George Wilson Stanley in Ireland from Canada
Nov 13, 1904 (To Edwie - the brother)
It is a fine life, there is no mistake about that. Perhaps a little rough but what odds about that, the rougher the better for me. How would you like to have a day with me. Well...suppose you were here. Half past six up. That is nothing unusual for you, then downstairs. If Mr. B is up he lights the fire. If not, I do. Then you would have to get a pail and go to the stable with a lantern and get an old box and squat down before a cow and milk and so on. Meanwhile Mr. B has fed the horses. Then bring the milk to the house and wash and have breakfast. Then Paddy has to be watered. I put a bridle on him so that he has no chance to bolt and I up and go full gallop bareback on a pony that has not been broken to a saddle a month.

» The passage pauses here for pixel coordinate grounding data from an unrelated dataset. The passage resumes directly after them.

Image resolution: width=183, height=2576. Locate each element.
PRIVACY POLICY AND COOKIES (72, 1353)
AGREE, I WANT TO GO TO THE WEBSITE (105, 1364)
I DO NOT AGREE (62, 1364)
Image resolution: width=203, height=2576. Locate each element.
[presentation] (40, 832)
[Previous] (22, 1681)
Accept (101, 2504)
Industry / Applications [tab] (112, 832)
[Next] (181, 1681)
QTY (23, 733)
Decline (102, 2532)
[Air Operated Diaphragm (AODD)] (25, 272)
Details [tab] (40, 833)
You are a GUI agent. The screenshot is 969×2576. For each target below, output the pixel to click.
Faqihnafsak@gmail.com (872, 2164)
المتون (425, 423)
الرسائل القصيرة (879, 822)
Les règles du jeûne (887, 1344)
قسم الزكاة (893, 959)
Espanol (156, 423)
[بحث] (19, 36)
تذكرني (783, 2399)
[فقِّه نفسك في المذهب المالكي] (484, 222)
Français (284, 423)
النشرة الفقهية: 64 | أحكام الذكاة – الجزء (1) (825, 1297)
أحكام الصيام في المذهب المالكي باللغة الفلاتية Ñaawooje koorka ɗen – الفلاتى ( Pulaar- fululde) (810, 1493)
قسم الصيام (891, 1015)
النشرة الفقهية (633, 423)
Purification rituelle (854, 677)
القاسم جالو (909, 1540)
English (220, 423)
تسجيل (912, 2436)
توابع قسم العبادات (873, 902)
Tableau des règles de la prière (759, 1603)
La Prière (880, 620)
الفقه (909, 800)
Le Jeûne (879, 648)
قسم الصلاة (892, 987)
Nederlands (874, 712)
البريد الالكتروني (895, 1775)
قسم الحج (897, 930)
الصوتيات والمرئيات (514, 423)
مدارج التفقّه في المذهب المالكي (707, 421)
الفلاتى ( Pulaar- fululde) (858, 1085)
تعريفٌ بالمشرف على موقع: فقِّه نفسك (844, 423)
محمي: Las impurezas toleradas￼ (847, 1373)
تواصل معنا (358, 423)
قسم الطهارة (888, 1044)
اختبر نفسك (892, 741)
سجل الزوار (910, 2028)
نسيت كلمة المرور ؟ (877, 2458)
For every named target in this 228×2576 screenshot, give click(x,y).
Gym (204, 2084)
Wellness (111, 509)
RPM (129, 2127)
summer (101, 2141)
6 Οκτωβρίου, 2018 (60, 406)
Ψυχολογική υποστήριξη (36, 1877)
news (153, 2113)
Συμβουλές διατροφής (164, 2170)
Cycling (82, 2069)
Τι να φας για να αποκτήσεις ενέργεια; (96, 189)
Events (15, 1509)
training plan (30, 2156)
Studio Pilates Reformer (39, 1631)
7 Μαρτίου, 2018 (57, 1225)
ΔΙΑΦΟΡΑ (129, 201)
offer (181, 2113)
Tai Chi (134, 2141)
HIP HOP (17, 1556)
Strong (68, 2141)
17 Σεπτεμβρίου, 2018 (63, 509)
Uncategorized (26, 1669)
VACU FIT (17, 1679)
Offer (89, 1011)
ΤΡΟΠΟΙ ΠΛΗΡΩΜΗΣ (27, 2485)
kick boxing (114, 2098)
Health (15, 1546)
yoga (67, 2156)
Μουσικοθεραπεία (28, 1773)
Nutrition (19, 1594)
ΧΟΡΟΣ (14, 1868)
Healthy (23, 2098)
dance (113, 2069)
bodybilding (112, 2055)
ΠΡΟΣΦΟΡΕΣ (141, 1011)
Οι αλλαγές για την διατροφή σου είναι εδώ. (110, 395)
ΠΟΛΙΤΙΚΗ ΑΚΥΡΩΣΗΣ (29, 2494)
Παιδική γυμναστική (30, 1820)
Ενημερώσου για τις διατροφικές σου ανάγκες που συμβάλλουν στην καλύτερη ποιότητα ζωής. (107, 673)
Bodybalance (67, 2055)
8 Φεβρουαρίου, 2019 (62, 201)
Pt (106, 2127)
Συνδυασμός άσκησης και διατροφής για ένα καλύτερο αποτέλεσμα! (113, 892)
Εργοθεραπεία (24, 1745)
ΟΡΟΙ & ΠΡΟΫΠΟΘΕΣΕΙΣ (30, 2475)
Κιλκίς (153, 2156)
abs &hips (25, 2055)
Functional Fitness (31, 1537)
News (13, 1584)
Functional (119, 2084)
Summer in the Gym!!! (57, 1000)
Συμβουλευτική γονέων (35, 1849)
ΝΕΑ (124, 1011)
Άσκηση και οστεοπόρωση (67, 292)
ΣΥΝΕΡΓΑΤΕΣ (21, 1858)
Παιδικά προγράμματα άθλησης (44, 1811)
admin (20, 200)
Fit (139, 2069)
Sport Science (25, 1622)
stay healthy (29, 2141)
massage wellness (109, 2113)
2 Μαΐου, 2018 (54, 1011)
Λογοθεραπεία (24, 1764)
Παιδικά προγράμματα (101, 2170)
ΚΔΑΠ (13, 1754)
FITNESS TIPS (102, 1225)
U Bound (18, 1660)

Then Mr. B says he is going to the woods to get a load of wood. We get the wagon. First Mr. B falls a tree, then I get the horses hitched on to it and draw it out through brush and everything and get half scratched to pieces and so on till we have a load, then home for dinner. Then after dinner out again and get the crosscut saw and cut away, the two of us till tea time. Three or four hours without a stop. Then saddle up And round up the cows and milk and feed the horses and everything else and at 9 or 10 I am ready for bed.
Well fancy his Reverence going through all this. That is not the worst. That is an easy day. But everyone to his liking. Fancy me in a pulpit. I could not say a word. I do miss my dear brother.